Bisnis.com, JAKARTA - Sejumlah rekomendasi strategi muncul sebagai kiat bagi pemerintah untuk merealisasikan potensi pendapatan senilai Rp100 triliun dari tunggakan pajak kendaraan bermotor (PKB) antara periode 2016 - 2021.
Ketua Institute Studi Transportasi (Instran) mengatakan setidaknya terdapat 5 strategi yang layak diterapkan demi mendorong pemasukan negara atau pajak yang terendap akibat ketidakpatuhan wajib pajak (WP) pemilik kendaraan bermotor tersebut.
Pertama, memasifkan penerapan teknologi digital terkait dengan kepemilikan kendaraan bermotor dan ketaatan pembayaran pajak. Menurutnya, pemanfaatan teknologi digital cukup realistis untuk diterapkan saat ini.
"Semestinya, sangat mudah menerapkan teknologi digital untuk hal itu karena dapat dilakukan bekerjasama dengan dealer-dealer dan aparat pemerintah di tingkat Pemda," ujarnya kepada Bisnis, Jumat (22/7/2022).
Kedua, kepolisian mesti melakukan operasi patuh secara rutin dengan tidak hanya memeriksa kelengkapan SIM dan STNK, tetapi juga bukti pembayaran PKB selama 2 tahun terakhir.
Ketiga, menghapus beban biaya balik nama pajak progresif yang dinilai tidak berkontribusi terhadap pendapatan signifikan. Justru, kata dia, hal tersebut bisa menjadi hambatan bagi kepatuhan warga dalam membayar pajak tahunan.
Baca Juga
Keempat, penegakan hukum melalui pencabutan STNK bagi pemilik kendaraan yang menunggak hingga 2 tahun. Langkah tersebut sesuai dengan amanat UU No. 22/2009 tentang Lalu Lintas Angkutan Jalan.

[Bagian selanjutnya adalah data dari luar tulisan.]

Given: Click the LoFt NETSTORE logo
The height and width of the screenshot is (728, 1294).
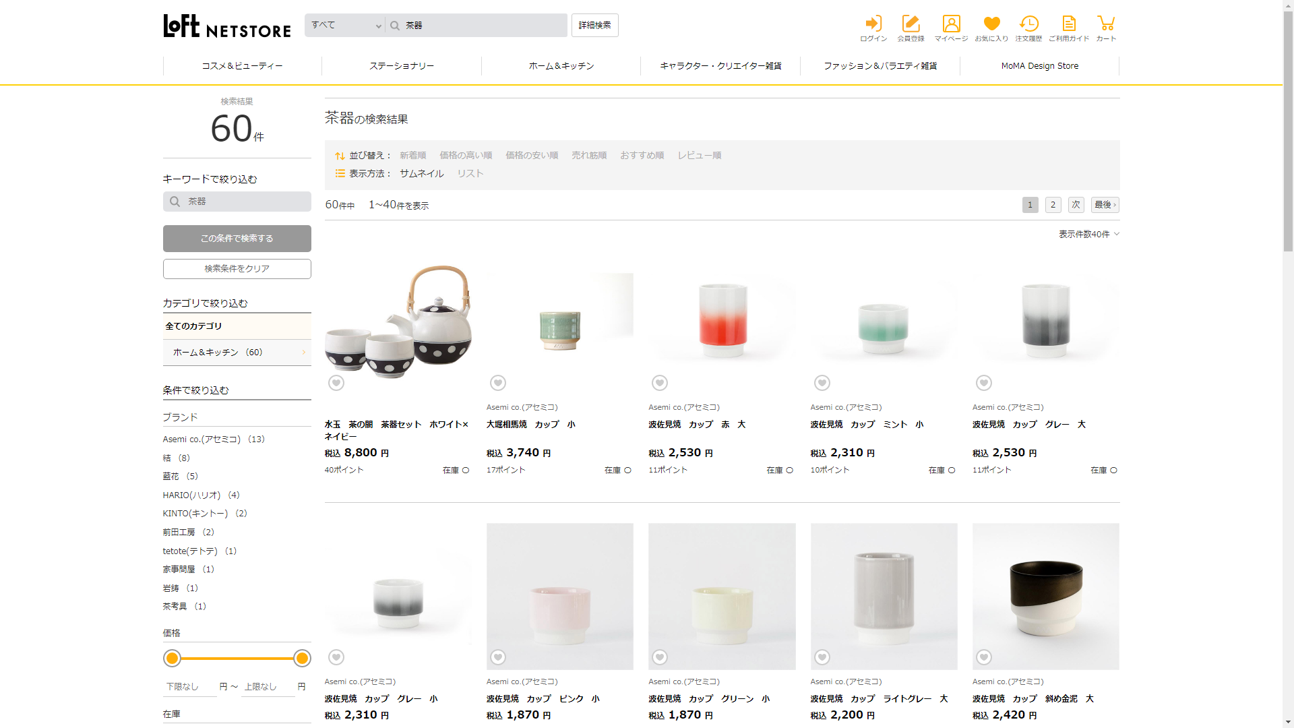Looking at the screenshot, I should (227, 26).
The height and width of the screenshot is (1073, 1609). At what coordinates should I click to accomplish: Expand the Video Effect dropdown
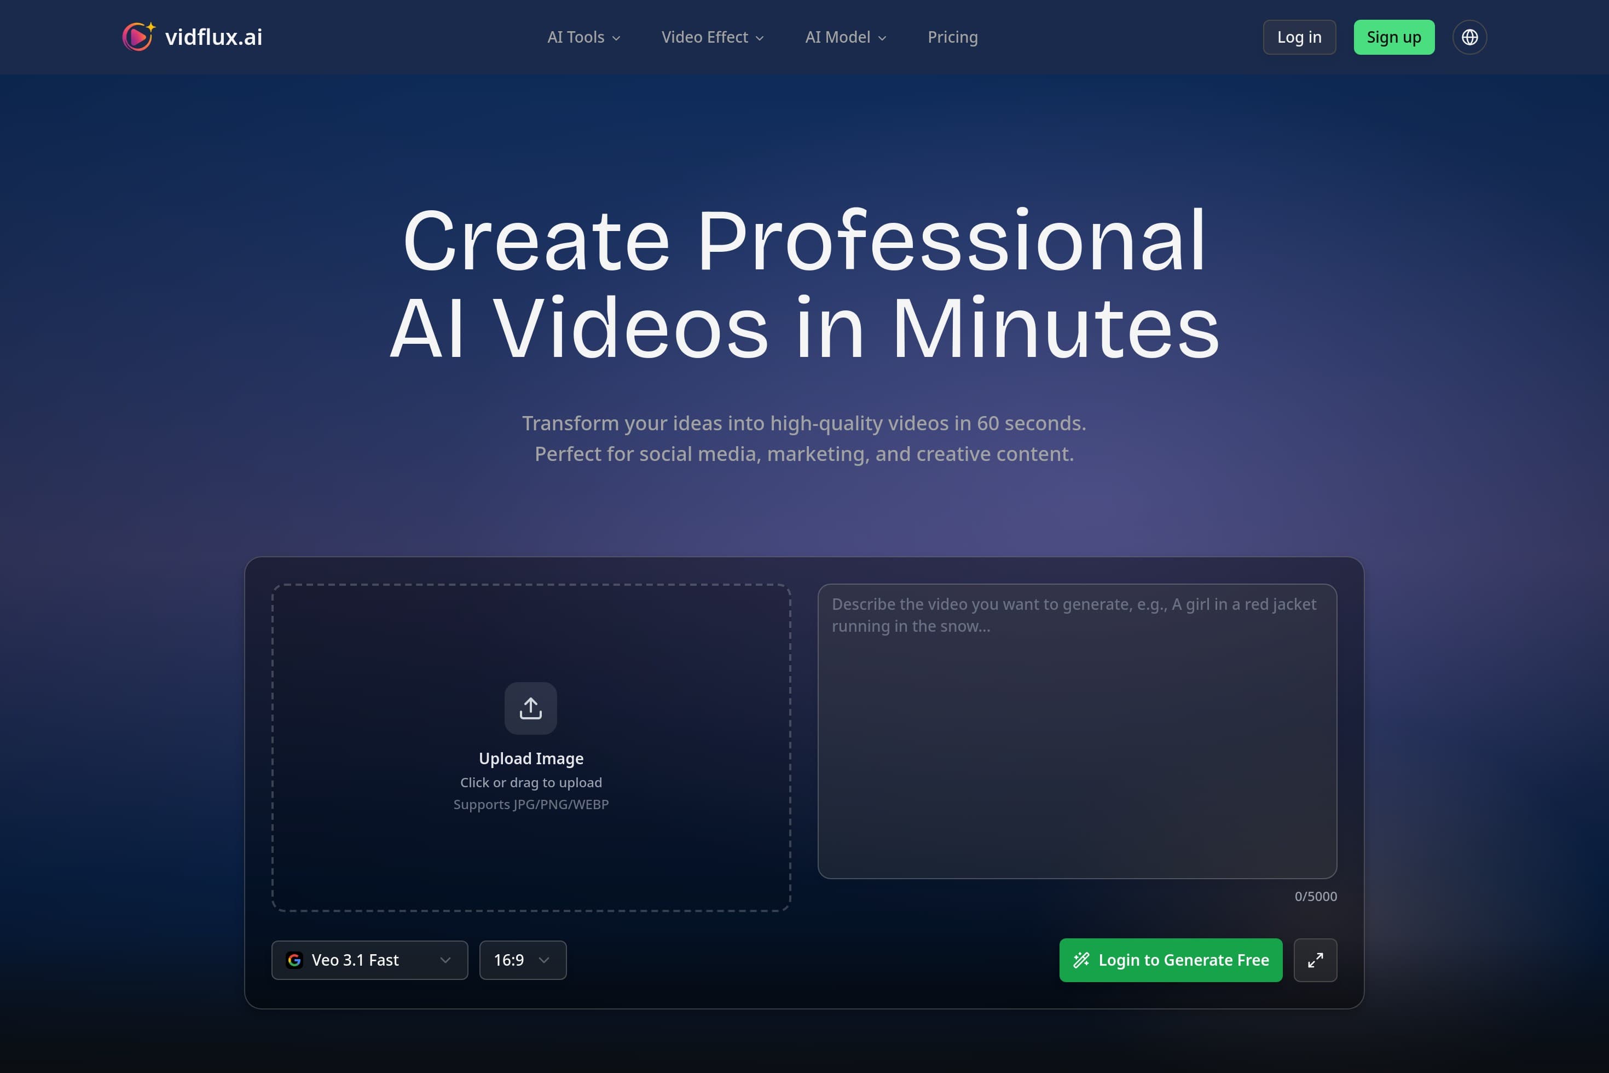pos(711,37)
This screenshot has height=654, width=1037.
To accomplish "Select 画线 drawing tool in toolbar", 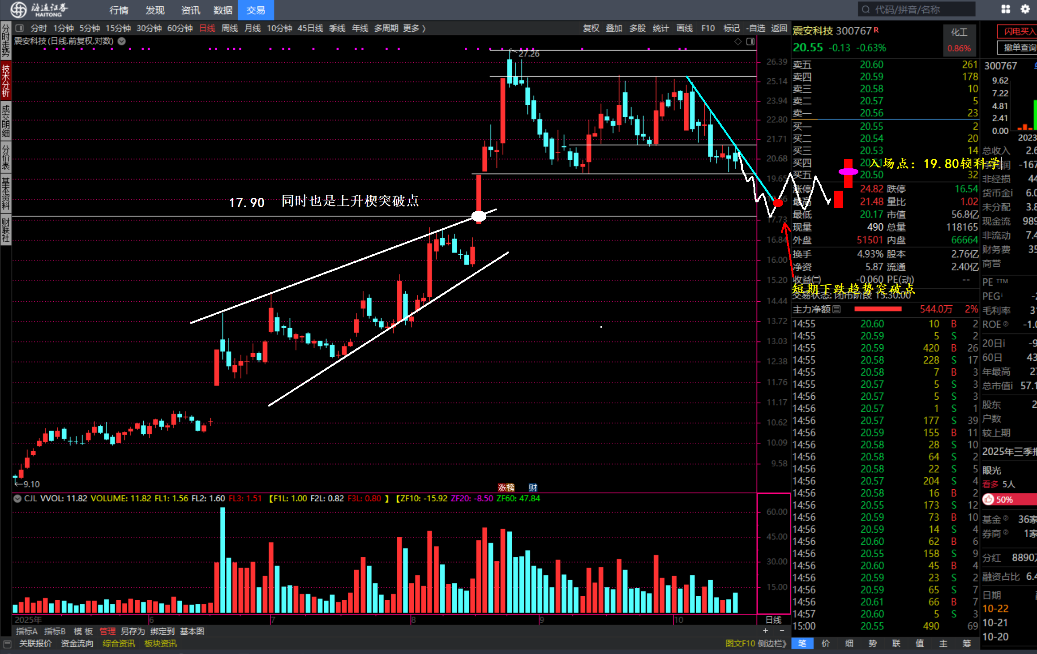I will click(684, 28).
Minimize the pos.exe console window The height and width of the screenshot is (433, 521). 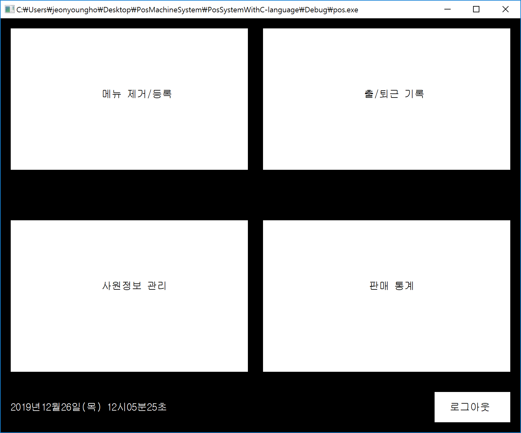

"Kelima, sosialisasi yang lebih massif dari para pihak mengenai pentingnya meningkatkan kepatuhan warga dalam membayar pajak PKB," imbuhnya.
Perlu diketahui, pemerintah berpotensi meraup pendapatan mencapai Rp100 triliun dari penerimaan pajak kendaraan bermotor (PKB) antara 2016 - 2021 yang belum lunas. Sampai dengan Desember 2021 tercatat ada sekitar 103 juta kendaran di Kantor Bersama SAMSAT. Namun, hanya sekitar 39 persen atau 40 juta kendaraan yang melunasi PKB.
Adapun, potensi tunggakan pajak kendaraan terbesar ada di Jawa Barat senilai Rp18 triliun, disusul Jawa Timur Rp16 triliun, Jawa Tengah Rp13 triliun, dan DKI Jakarta Rp9 triliun.